We felt encouraged by the discussion developed with the entrepreneurs from the audience, because it became clear there is a growing awareness of the importance of proper marketing strategic planning. However, the “know-it-all” approach seems to be leading the way even to this blessed result. VCs and angel investors are examining the marketing strategy of startup companies. It is rare that a startup will raise funds without any marketing planning.

However, some expressed their opinion that being marketing-aware is a needed requirement from anyone who wishes to establish a startup. Since at the beginning entrepreneurs are lacking the funds to hire a marketing function, they are required to work out their marketing strategy by themselves. And the general belief is – that if you can’t do it, than you can’t build your startup company.

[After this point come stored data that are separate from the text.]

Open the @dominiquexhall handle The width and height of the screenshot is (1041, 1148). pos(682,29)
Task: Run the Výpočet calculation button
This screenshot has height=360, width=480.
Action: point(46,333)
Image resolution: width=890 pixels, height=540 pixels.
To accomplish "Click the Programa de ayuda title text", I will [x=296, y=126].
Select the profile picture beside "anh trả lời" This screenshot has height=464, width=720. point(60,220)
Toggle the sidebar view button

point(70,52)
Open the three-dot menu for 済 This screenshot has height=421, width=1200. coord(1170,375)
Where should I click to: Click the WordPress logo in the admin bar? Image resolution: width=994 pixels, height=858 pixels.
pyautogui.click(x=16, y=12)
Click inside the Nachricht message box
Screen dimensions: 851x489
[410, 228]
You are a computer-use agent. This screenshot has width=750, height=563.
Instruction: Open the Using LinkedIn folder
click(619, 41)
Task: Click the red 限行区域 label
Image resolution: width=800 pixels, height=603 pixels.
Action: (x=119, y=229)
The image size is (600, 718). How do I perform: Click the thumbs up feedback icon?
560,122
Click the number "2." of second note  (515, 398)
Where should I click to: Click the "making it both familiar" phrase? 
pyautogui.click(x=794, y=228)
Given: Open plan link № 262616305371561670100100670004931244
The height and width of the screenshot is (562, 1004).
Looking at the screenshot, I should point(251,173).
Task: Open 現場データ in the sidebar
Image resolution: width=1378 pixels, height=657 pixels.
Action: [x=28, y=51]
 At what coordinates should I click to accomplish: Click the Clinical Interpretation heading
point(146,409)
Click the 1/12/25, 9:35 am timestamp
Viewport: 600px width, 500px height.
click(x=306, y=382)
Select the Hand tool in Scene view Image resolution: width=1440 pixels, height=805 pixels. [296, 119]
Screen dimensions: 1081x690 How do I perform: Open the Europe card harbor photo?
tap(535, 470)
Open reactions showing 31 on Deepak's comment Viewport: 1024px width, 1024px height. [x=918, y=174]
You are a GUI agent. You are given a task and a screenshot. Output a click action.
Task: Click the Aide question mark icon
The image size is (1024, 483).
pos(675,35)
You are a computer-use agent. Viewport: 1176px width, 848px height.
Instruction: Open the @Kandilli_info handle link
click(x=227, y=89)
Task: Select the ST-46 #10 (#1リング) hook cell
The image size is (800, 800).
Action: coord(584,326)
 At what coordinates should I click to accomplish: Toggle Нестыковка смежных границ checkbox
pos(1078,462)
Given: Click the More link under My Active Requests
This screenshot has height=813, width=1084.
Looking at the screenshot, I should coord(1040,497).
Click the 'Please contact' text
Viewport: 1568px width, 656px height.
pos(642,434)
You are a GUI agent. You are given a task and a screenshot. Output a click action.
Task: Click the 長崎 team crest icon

The result is – that more computer engineers or electronics engineers are doing marketing. It is not their specialty, nor their forte. But it is a necessity, driven by the market.

Quoting one of the panelists, Ouriel Ohayon: “But if your service is all about seducing, attracting and understanding the user, the marketing is a key competence of the company. Even more: the whole DNA of the company should be imprinted with marketing. From the CEO to the product team. Marketing is not a function or a title: it is the company. Marketing is about having a great product, a great user experience, a good logo and brand identity, a good customer service, a good distribution road map, a good customer acquisition program and even more important a good customer retention program.”

It is encouraging to think that investors hold marketing so highly. Repeating the DNA phrasing, Ouriel has rejected the idea of outsourcing or consulting. This has to be an internal value, he believes, outsourcing can come later.

But do all entrepreneurs have the marketing knowledge and qualities? People may be brilliant developers, but when it comes to marketing, a whole new set of tools, knowledge and …. well, eyes is required.

I think the solution might lie with cooperations and partnerships. And if you don’t want “to marry” a partner, there are ways to outsource tasks or get specific help or guidance from marketing professionals in many models: deferred payment or payment with equity, or an hourly based payment, which isn’t the same as a salary for a full time hi-level marketing professional. Using an outer source doesn’t diminish or belittle the entrepreneur’s initiative. If anything, it is a growing experience. The entrepreneur gets to learn of marketing and practice marketing thinking, since he must take and active part of any marketing strategy creating process. In other words, if you weren’t born with this DNA, why not use the available tools to acquire it?